Contributors from RoCS to the special research issue on “High resolution wave dynamics in the lower solar atmosphere". From top left: Vasco Manuel de Jorge Henriques, Juan Camilo Guevara Gomez, Henrik Eklund, Shahin Jafarzadeh, Mikolaj Szydlarski, Sven Wedemeyer and the director of RoCS, Mats Carlsson. Photo: UiO.
The magnetic and convective nature of the Sun's photosphere provides a unique platform from which generated waves can be modelled, observed, and interpreted across a wide breadth of spatial and temporal scales.
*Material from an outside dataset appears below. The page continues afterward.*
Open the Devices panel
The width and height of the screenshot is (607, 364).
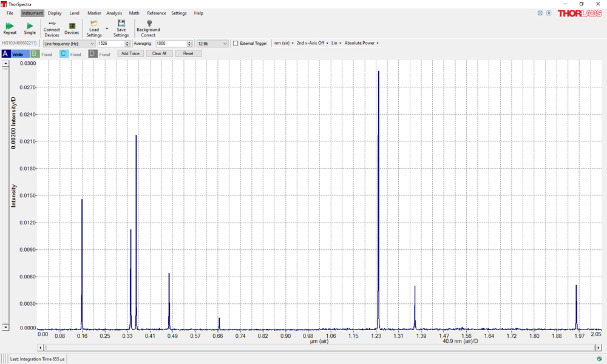(x=72, y=29)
As oscillations are generated insitu or emerge through the photospheric layers, the interplay between the rapidly evolving densities, temperatures, and magnetic field strengths provides dynamic evolution of the embedded wave modes as they propagate into the tenuous solar chromosphere.
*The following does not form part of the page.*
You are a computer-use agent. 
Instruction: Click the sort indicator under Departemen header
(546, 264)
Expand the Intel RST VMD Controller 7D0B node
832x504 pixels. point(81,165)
Waves and oscillations are often presented as a principal mechanism responsible for the mysterious heating of the chromosphere and corona of the Sun
says Shahin Jafarzadeh of RoCS - Rosseland Centre for Solar Physics (and a team member of the WaLSA team) to paint the background for where the science stands.
The seven scientists at RoCS are contributors to the publication "High-resolution wave dynamics in the lower solar atmosphere", a special issue of the "Philosophical Transactions of the Royal Society A", published by the WaLSA Team. The Special Issue comprises 15 cutting-edge research articles, by 55 unique authors spanning 34 research institutes worldwide.
Research on the wave dynamics in the solar atmosphere has highly been dominated by those in the corona. Here, we have formed a focused science team, of world-leading experts, to address current challenges faced in the wave studies in the lower solar atmosphere
The publication covers a large assortment of wave phenomena in the lower solar atmosphere, including simulations of wave activity (4 publications), implications surrounding gravity waves (2 publications), waves seen in pioneering ALMA radio observations (2 publications), and oscillatory activity captured in large scale magnetic features (7 publications).
The 15 cutting-edge research articles in this special issue represent the success of the WaLSA team's collaborative research efforts, thanks to all the 55 scientists involved.
says Shahin Jafarzadeh, one of the coordinators of the WaLSA team.
The WaLSA Team
The Waves in the Lower Solar Atmosphere - WaLSA team - was initially supported by the Rosseland Center for Solar Physics (RoCS) at the University of Oslo (through funding from the Research Council of Norway). In the following, funding was provided by The Royal Society’s Hooke Committee, through the award of a Theo Murphy Meeting that would take place at Chicheley Hall, England, UK, during 10 − 11 February 2020.